There’s more to this question than meets the eye, Milligan says. “There is always a silent ‘in a way that matters to me’ at the end of this statement. In the first interview, the employer doesn’t so much care about your family and hobbies; they just want to know if you’re qualified to plant butt in their chair.” For this question, have a quick elevator pitch that talks about your high-level skills and your career goals in a way that matches the organization’s goals and culture, she says.
Can you describe a time when you made a wrong decision and how you handled it?
This question requires a real, serious answer, says Mary Nestor-Harper of MJNH Consulting. And “‘I’ve never made a wrong decision’ is the wrong answer.” The interviewer isn’t necessarily looking for a catastrophe -- just a time you misjudged a situation, and everyone has done that before.
“Explain what happened, don’t blame anyone else or the circumstances for your decision,” Nestor-Harper says. “Show how the situation was resolved and what you learned from it that makes you a better employee. This question isn’t so much about what you did, but your ability to take responsibility for your actions, solve problems, and end with a positive result.”
What have you been doing since your last job?

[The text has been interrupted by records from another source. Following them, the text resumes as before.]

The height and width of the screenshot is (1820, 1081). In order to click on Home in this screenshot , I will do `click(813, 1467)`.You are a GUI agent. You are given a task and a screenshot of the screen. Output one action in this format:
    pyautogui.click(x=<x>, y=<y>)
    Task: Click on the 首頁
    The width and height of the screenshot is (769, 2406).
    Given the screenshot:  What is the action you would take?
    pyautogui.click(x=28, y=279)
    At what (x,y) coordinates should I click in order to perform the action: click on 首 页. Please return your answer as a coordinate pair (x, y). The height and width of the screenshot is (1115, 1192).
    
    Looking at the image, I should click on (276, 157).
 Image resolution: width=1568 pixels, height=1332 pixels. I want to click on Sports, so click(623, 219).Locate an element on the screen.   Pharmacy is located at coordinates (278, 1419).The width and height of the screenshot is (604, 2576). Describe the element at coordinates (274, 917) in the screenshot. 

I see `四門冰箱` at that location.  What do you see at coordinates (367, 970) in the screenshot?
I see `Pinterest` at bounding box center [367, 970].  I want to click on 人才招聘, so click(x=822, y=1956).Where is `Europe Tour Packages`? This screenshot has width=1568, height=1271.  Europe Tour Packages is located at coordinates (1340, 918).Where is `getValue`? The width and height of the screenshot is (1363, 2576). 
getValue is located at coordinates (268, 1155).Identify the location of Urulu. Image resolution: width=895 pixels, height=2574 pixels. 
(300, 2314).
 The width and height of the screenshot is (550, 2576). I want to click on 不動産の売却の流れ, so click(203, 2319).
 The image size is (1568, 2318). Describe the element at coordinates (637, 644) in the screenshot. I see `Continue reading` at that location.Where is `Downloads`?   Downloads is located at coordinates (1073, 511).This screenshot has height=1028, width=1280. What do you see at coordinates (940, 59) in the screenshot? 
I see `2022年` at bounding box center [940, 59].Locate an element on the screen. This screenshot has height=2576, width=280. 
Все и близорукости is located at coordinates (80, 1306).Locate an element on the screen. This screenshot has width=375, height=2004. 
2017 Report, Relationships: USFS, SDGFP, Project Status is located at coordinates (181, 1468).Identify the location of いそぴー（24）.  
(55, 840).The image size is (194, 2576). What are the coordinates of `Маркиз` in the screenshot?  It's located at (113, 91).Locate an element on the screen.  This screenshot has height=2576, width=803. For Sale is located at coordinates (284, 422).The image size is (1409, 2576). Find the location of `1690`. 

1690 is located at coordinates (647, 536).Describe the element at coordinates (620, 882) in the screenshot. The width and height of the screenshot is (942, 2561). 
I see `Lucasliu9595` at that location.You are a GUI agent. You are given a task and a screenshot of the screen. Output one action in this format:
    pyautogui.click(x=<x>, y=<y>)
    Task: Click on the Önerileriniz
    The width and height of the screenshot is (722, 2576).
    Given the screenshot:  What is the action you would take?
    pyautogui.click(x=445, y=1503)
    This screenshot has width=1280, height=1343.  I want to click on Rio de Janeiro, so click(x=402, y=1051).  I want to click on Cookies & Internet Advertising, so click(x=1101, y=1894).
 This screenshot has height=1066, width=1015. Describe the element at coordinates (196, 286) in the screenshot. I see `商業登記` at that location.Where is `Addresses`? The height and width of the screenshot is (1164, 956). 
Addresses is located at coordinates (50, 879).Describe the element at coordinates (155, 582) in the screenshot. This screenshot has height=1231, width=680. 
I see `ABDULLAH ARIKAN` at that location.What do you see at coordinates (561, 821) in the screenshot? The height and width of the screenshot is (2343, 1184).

Don’t say “Looking for a job,” cautions Milligan. “Employers want people who are hungry to develop their professional skills and stay current in their industry. Talk about membership in associations, online or classroom coursework, certification programs, mentoring others, volunteering (not at your kid’s school – something within a professional realm).”
What questions do you have for me (the interviewer)?
This is a common way to wrap up the interview, and Nestor-Harper says “I don’t have any” isn’t an acceptable answer. “And this isn’t the time to ask how soon after hire you can take a vacation or get a raise.” Instead, ask questions that show you’ve researched the company and its mission. This shows the interviewer you care about the company and aren’t just looking for a job, she explains. She says some good questions to ask include, “What does it take for someone in this company to be successful? Why did the last person in this position leave? If the interviewer is also the hiring manager, ask what’s most important to him in when hiring someone for the job. This will demonstrate your genuine interest in the position, company and the job itself.”